You want a chain. To make a chain we need to give the lines some width. So each vertex needs a radius, and the ground constraint needs to take that into account. We also want the chain to not fall in on itself so we need a new constraint that prevents balls (AKA vertices) from overlapping each other. This will add quite an extra load to the sim as each ball needs to be tested against each other ball, and as we adjust the position to stop overlap we add error to the line lengths so we need to do each constraint in turn many times to get a good solution per frame.
And the final part is the details of the graphics, Each line needs to have a reference to a image that is a visual representation of the chain.
I will leave all that up to you to work out how best to do in actionscript.
A demo
The following demo shows the result of all the above. It may not be what you want, and there are other ways to solve the problem. This method has several problems
- Discrete mass, the mass is defined by points, you cant make points lighter or heavier without a lot more math
- Oscillating state. Sometimes the system just starts to oscillate, try to keep movement within a reasonable level.
- Stretching. Though stretching can be almost eliminated there are some situations that the solution will not be perfect. Like an elastic band if a stretch chain is released it will flick. I have not increased the iteration count to match the chain length so the longer chains will show stretching and if you swing it about you will see the chain separate.
The functions you will be interested in are constrainPoint
, constrainLine
, movePoint
, and doSim
(just the bit after if(points.length > 0){
in runSim) all the rest is just support and boilerplate.

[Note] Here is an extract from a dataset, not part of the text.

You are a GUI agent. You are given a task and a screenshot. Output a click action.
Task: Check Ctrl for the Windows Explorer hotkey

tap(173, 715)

Best viewed as full page (I made the images a little too big oops... :(
To see the chain click and hold right mouse button to add first block then adds links to the chain. I have not set a limit to the length of the chain. Click and hold the left button to grab and drag any part of the chain and block.
var points = [];
var lines = [];
var pointsStart;
var fric = 0.999; // drag or air friction
var surF = 0.999; // ground and box friction
var grav = 0.9; // gravity
var ballRad = 10; // chain radius set as ball radius
var stiffness = 12; // number of itterations for line constraint
const fontSize = 33;
var chainImages = [new Image(),new Image(),new Image()];
chainImages[0].src = "https://i.sstatic.net/m0xqQ.png";
chainImages[1].src = "https://i.sstatic.net/fv77t.png";
chainImages[2].src = "https://i.sstatic.net/tVSqL.png";
// add a point
function addPoint(x,y,vx,vy,rad = 10,fixed = false){
points.push({
x:x,
y:y,
ox:x-vx,
oy:y-vy,
fixed : fixed,
radius : rad,
})
return points[points.length-1];
}
// add a constrained line
function addLine(p1,p2,image){
lines.push({
p1,p2,image,
len : Math.hypot(p1.x - p2.x,p1.y-p2.y),
draw(){
if(this.image !== undefined){
var img = chainImages[this.image];
var xdx = this.p2.x - this.p1.x;
var xdy = this.p2.y - this.p1.y;
var len = Math.hypot(xdx,xdy);
xdx /= len;
xdy /= len;
if(this.image === 2){ // oops block drawn in wrong direction. Fix just rotate here
// also did not like the placement of
// the block so this line's image
// is centered on the lines endpoint
ctx.setTransform(xdx,xdy,-xdy,xdx,this.p2.x, this.p2.y);
ctx.rotate(-Math.PI /2);
}else{
ctx.setTransform(xdx,xdy,-xdy,xdx,(this.p1.x + this.p2.x)/2,(this.p1.y + this.p2.y)/2);
}
ctx.drawImage(img,-img.width /2,- img.height / 2);
}
}
})
return lines[lines.length-1];
}
// Constrain a point to the edge of the canvas
function constrainPoint(p){
if(p.fixed){
return;
}
var vx = (p.x - p.ox) * fric;
var vy = (p.y - p.oy) * fric;
var len = Math.hypot(vx,vy);
var r = p.radius;
if(p.y <= r){
p.y = r;
p.oy = r + vy * surF;
}
if(p.y >= h - r){
var c = vy / len
p.y = h - r
p.oy = h - r + vy * surF;
p.ox += c * vx;
}
if(p.x < r){
p.x = r;
p.ox = r + vx * surF;
}
if(p.x > w - r){
p.x = w - r;
p.ox = w - r + vx * surF;
}
}
// move a point
function movePoint(p){
if(p.fixed){
return;
}
var vx = (p.x - p.ox) * fric;
var vy = (p.y - p.oy) * fric;
p.ox = p.x;
p.oy = p.y;
p.x += vx;
p.y += vy;
p.y += grav;
}
// move a line's end points constrain the points to the lines length
function constrainLine(l){
var dx = l.p2.x - l.p1.x;
var dy = l.p2.y - l.p1.y;
var ll = Math.hypot(dx,dy);
var fr = ((l.len - ll) / ll) / 2;
dx *= fr;
dy *= fr;
if(l.p2.fixed){
if(!l.p1.fixed){
l.p1.x -=dx * 2;
l.p1.y -=dy * 2;
}
}else if(l.p1.fixed){
if(!l.p2.fixed){
l.p2.x +=dx * 2;
l.p2.y +=dy * 2;
}
}else{
l.p1.x -=dx;
l.p1.y -=dy;
l.p2.x +=dx;
l.p2.y +=dy;
}
}
// locate the poitn closest to x,y (used for editing)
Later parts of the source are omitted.